私たちの祖先からのインスピレーションは現実の風土と社会がそのまま神々の世界であり、この世のすべてが神々の現れであるとする神道では人である私たちもまた神の生みの子でありこの世を発展させていく神なのです。私達が日々仕事に精励することがそのまま神霊の営みとなります。日頃より神霊を祀り、祖先の霊を祀る。各種お祭りや伝統行事などは習わしによってお祝いする。人類愛と自然をいつくしみ、この地球という星のすべてに感謝を捧げていくことが神道の真の心なのです。
○全国で最も数が多い
~物を産み、食を司る神であり、屋敷神として家々に祀られている~
お稲荷さんは日本中で最も広く信仰されている神様です。全国の神社の3割はこの稲荷神社です。御利益として、商売繁盛、五穀豊穣、家内安全、大漁守護、安産祈願等、数多くの現世利益に結びついているので、庶民からの人気が高いこともあげられます。
主祭神・宇迦之御魂神(うかのみたまのかみ)
○五穀と蚕桑を司る穀霊神とされています。
○宇迦は、食物の古代語「ウケ・ウカ」から派生しており、よってウカノミタマとは食物の霊を意味します。

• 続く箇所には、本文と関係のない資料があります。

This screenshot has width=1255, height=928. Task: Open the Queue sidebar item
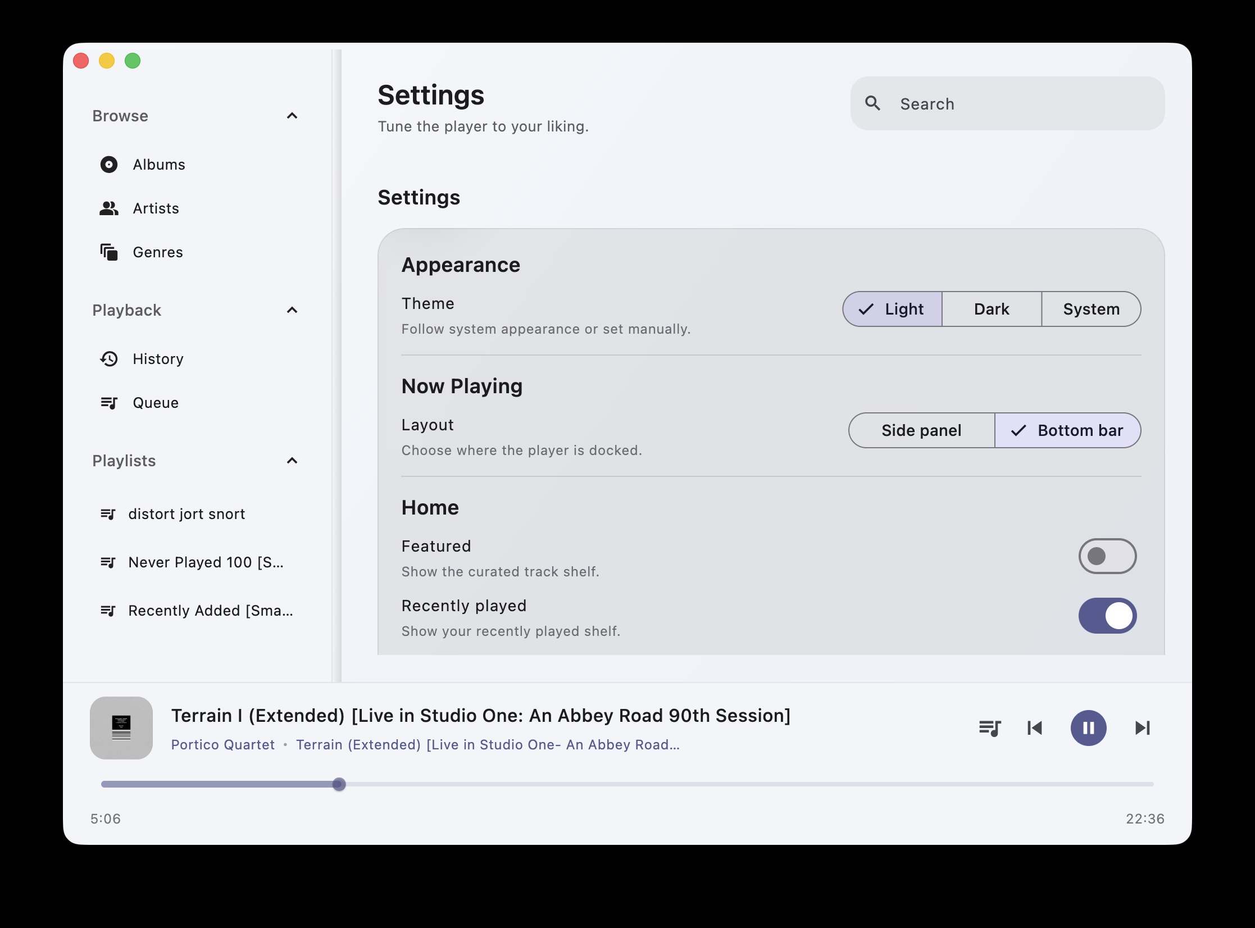click(x=156, y=403)
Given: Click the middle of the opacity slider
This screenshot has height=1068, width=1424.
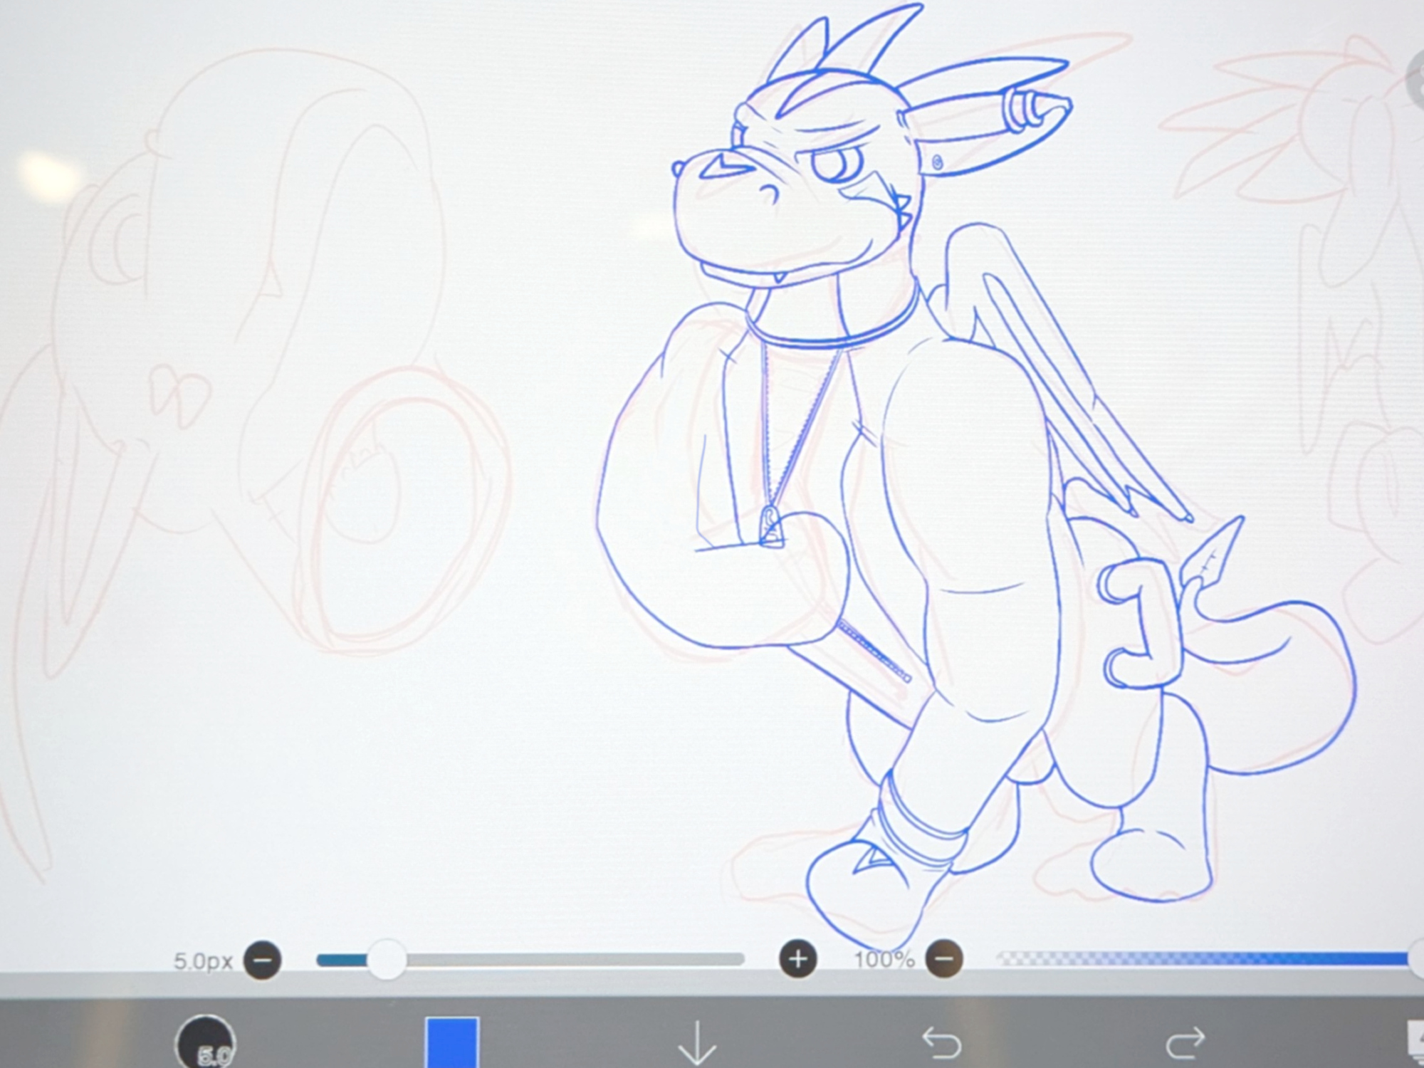Looking at the screenshot, I should click(x=1203, y=959).
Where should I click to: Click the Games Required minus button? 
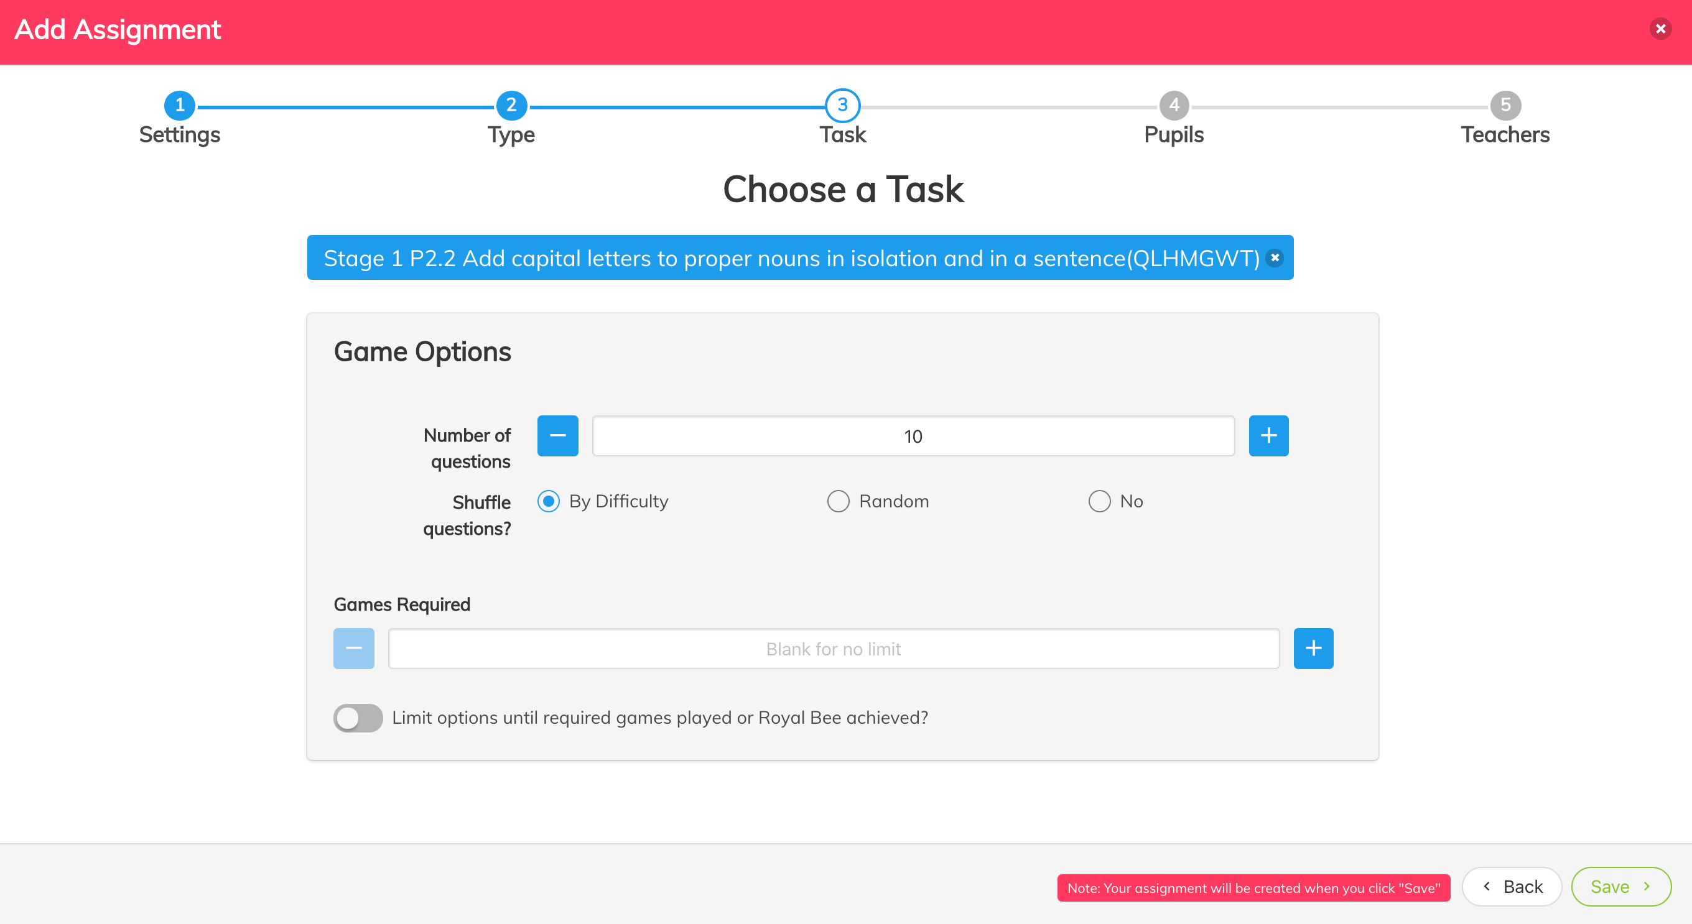click(353, 648)
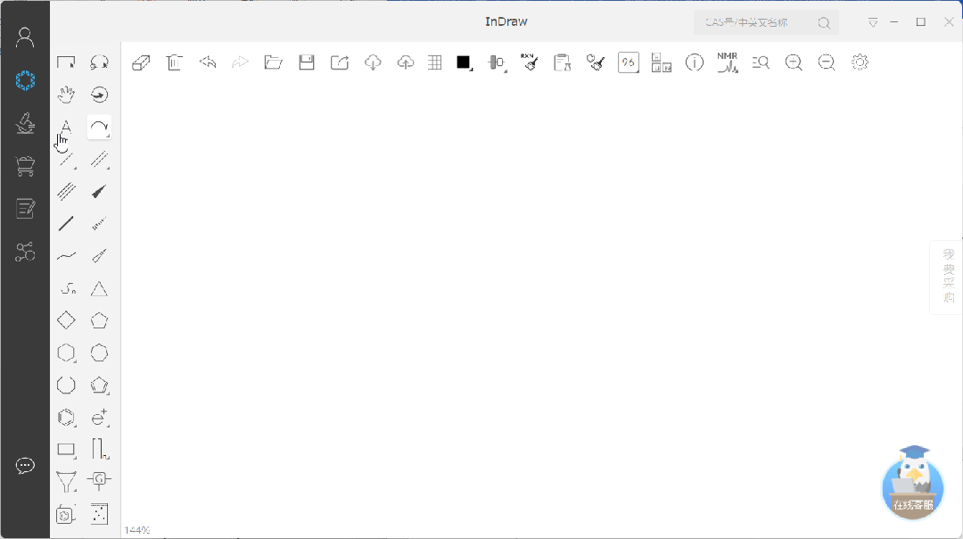Select the eraser tool
Viewport: 963px width, 539px height.
pyautogui.click(x=140, y=62)
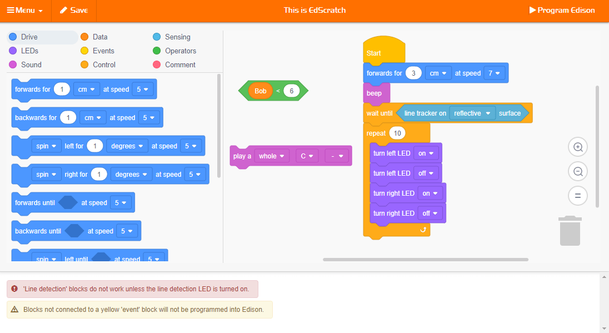Reset workspace zoom with the equals icon
This screenshot has height=333, width=609.
(578, 196)
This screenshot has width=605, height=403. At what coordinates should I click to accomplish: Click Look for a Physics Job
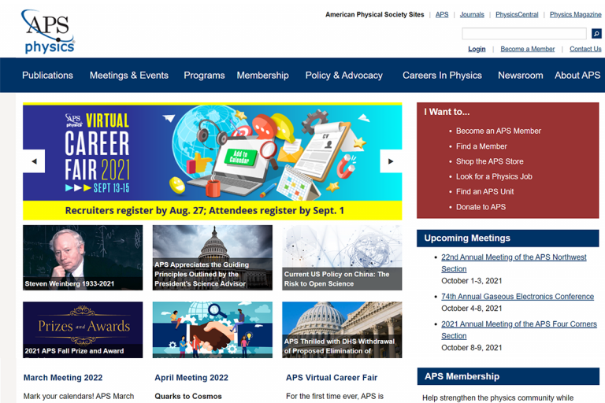(494, 176)
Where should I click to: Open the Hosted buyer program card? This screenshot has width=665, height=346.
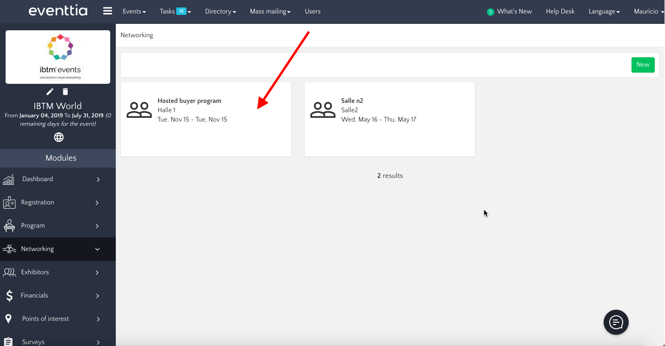pos(206,119)
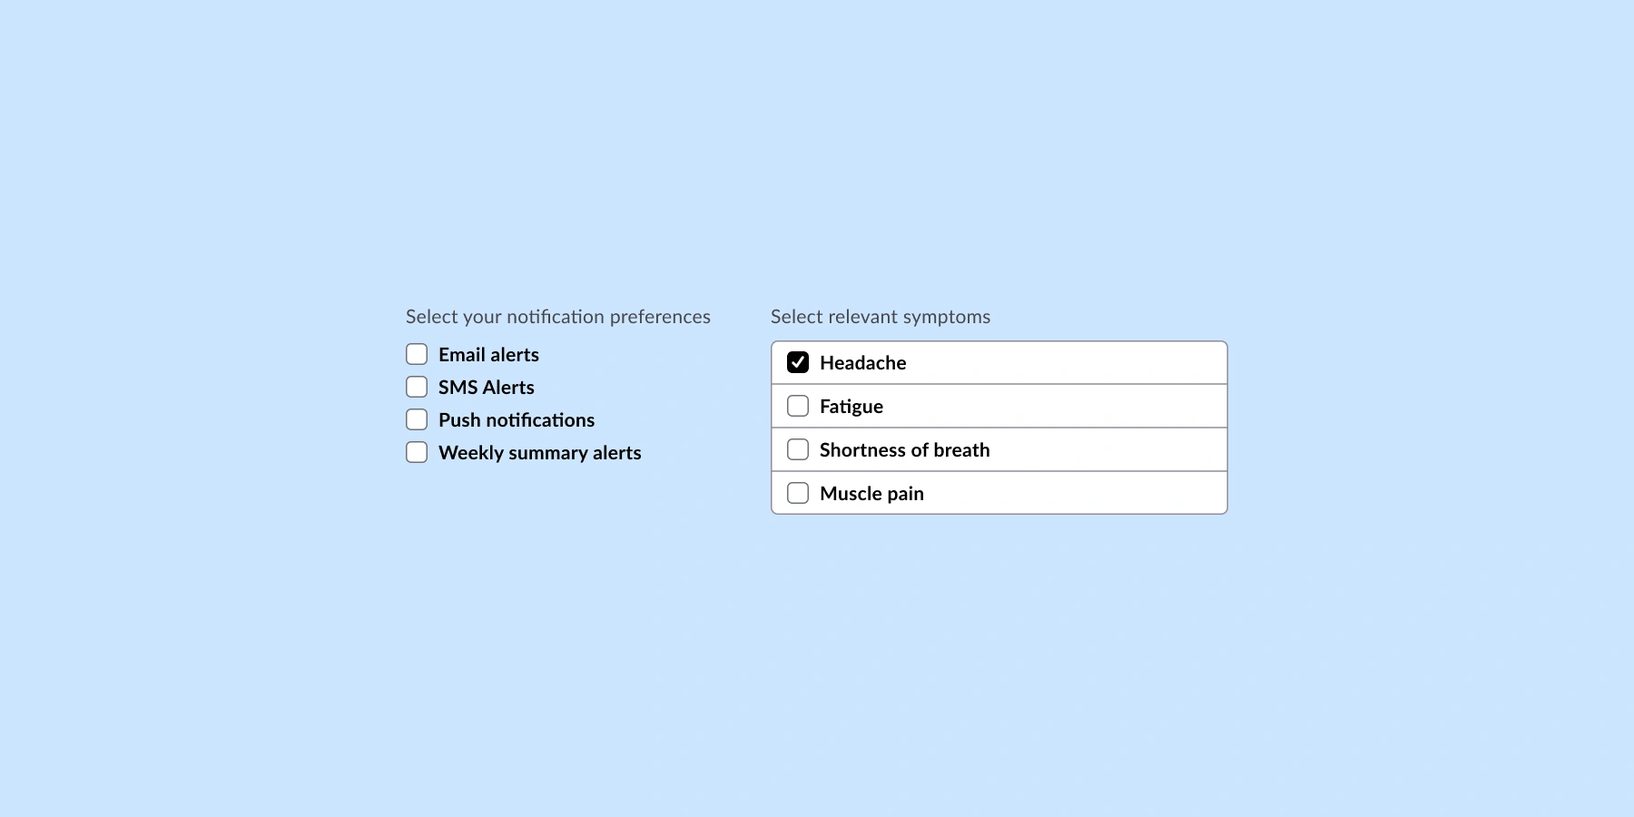Click the Headache row in the symptoms list

(x=999, y=362)
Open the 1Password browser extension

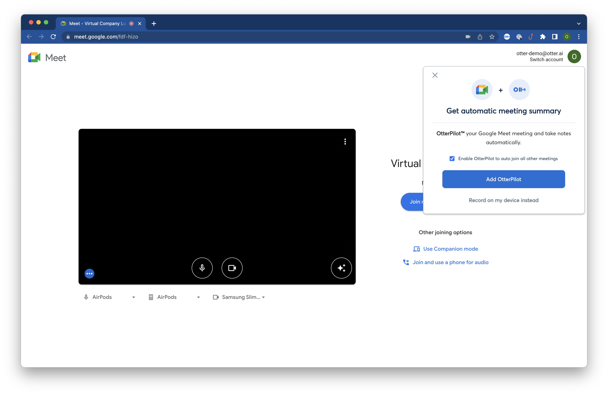(x=519, y=36)
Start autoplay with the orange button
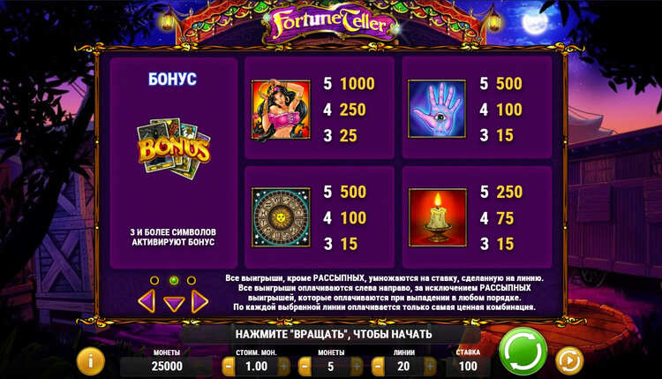 [569, 360]
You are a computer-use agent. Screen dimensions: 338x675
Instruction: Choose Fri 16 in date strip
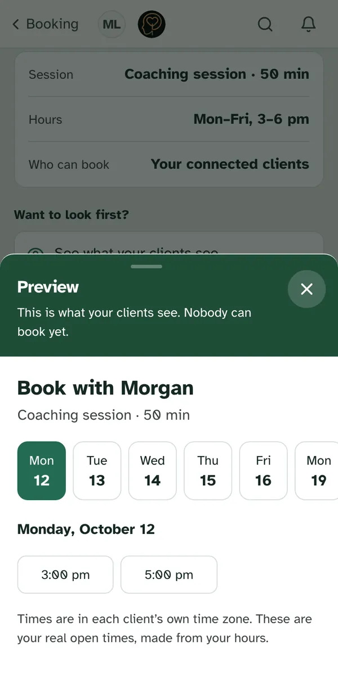pos(263,471)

○稲荷という呼び方も、「稲成り」から来ており収穫の際は、肩に荷をかけ神に捧げたので稲を荷うという文字を用いました。
宇迦之御魂神は須佐之男神(すさのおのかみ)と大市比売(おおいちひめ)との間に生まれた神で、大年神の妹、市(流通)の神である大市比売、植物などの1年間の神である大年神、そして食物霊である宇迦之御魂神と、その一族は人間の生活にとって根源的な食の生活と流通を支えている神々なのです。
○キツネは稲荷の神使
~眷族(けんぞく)~
古来よりキツネは稲荷神の使いとされてきました。全国の稲荷神社には狛犬ではなく、キツネの像が神前を賑わしています。「朱塗りの鳥居」「正一位のノボリ」と共に、稲荷信仰の重要なシンボルです。その為かも知れませんが、稲荷神社の神様はキツネと思われている方がよくおられますが、キツネは稲荷神の神使(眷属)であり、更にいうなら、「キツネによく似た眷属」とさえ記している古文書があることも申し添えておきます。
キ ツネが宇迦之御魂神の神使となった理由
○一般にはウカノミタマの別名が「みけつ神」であったことから、ミケツのケツがキツネの古名「ケツ」が想起され、用いられた。
○ キツネを田の神の先触れと見たから
元々、キツネは鹿などとともに、人里近くに現れ、人々に親しまれた動物でした。キツネが山からおりて田の近くで食物をあさって子キツネを養おうとしたのは、ちょうど稲の稔った晩秋から冬にかけてです。秋の田園でキツネの姿を見たり、鳴き声を聞いた人々は何かしらの神霊感を覚え山にいる神霊の先駆けとみたようです。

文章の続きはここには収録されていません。